Sağlık, haberleşme, kimya alanlarındaki gelişmeler insanoğlunun gündelik yaşamanı refahını inanılmaz derecede arttırmıştır. İlk çağlarda güvercinlerle ve dumanla haberleşebilen insanoğlu 19.Yüzyıl’da elektrikli telgraf ve telefonu, 20.Yüzyıl’ın ilk yarısında radyo televizyonu, 20.Yüzyıl’ın 2. yarınsında ise faks ve en nihayetinde interneti kullanmaya başlamıştır. Sanayi devriminin meydana getirdiği ikinci dalga, 20.Yüzyıl ortalarında 2.Dünya Savaşı’nın bitmesiyle sona ermesiyle ve insanoğlunu uzaya adım atmasıyla sanayi toplumu dönemi sona ermiş, insanoğlu “sanayi ötesi topluma”, diğer bir değişle “bilgi toplumuna” geçmiştir.

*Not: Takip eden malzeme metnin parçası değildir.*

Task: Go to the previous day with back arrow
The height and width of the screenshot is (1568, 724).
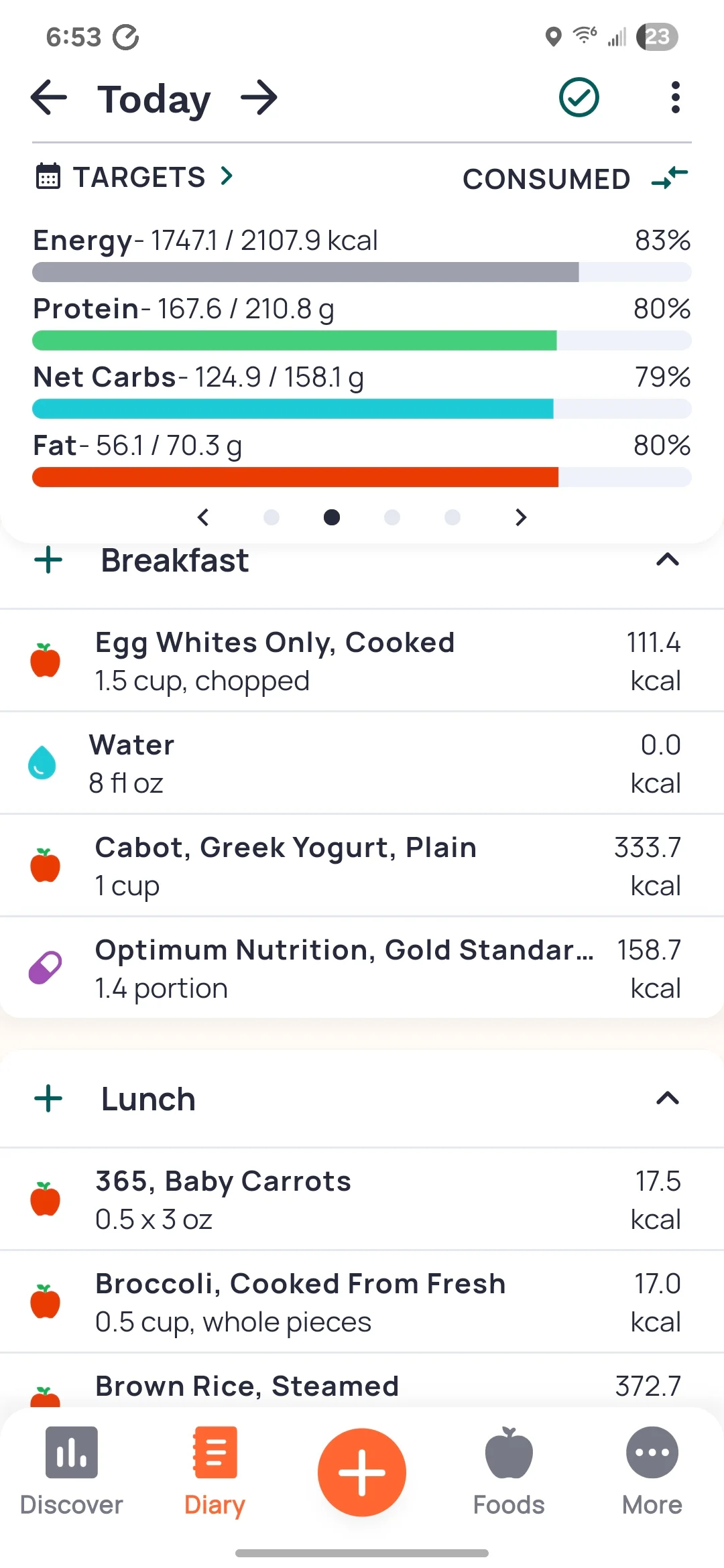Action: (x=50, y=98)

1.dalganın sembolü karasaban
2. dalganın sembolü motor
3. dalganın sembolü enformasyon yani bilgidir.
Bilgi bir güçtür. Diğer üretim faktörlerinin tersine paylaşıldıkça artan bir güçtür. Bilginin temelinde ise eğitim, kendini yenileme ve yeniliklere açık olma duygusu vardır. Günümüzde bilginin yayılmasının sembolü olan araç ise internettir. İnternet matbaanın icadından sonra bilginin toplumdan topluma, kişiden kişiye yayılabilmesi için keşfedilen en önemli araçtır. Bu sayede insanoğlu dünyanın bir ucunda olup bitenden anında haberdar olabilmektedir. İnternet sayesinde bilgiye ulaşım maliyeti korkunç bir şekilde azalmıştır. Eskiden duman ve güvercin kullanan insanoğlu, doğaya hükmetme gücüyle, uydu sistemlerini kullanarak dünyanın bir ucuna fotoğraf yollayabilmektedir. Bu teknolojik dönüşüm toplumları ve doğayı değişmeye mecbur bırakmıştır. Eskiden ok ve mızrakla savaşan insanlar nükleer silahlanmayı başarınca dünyayı en az 32 defa yok edebilecek bir savaş teknolojisine erişmeyi başarmıştır. Tarım topraklarının azalmasına rağmen suni gübreleme ve organik tarım sayesinde insanoğlu aç kalmaktan kurtulmuştur. Petrol ve doğalgaz gibi doğal fosil yakıt kaynakları tükenmeye yüz tutan insanoğlu, bilgi teknolojisi sayesinde alternatif enerji kaynaklarını hazır hale getirmiştir. Sonuç olarak insanoğlu doğayla olan kavgasını 2011 yılı itibari ile kazanmıştır. Artık doğa insana tabidir. Bundan sonra insana düşen temel görev doğanın kendini yenileme hızından daha yavaş bir şekilde doğanın kaynaklarını kullanarak “Sürdürülebilir kalkınmayı” sağlamasıdır.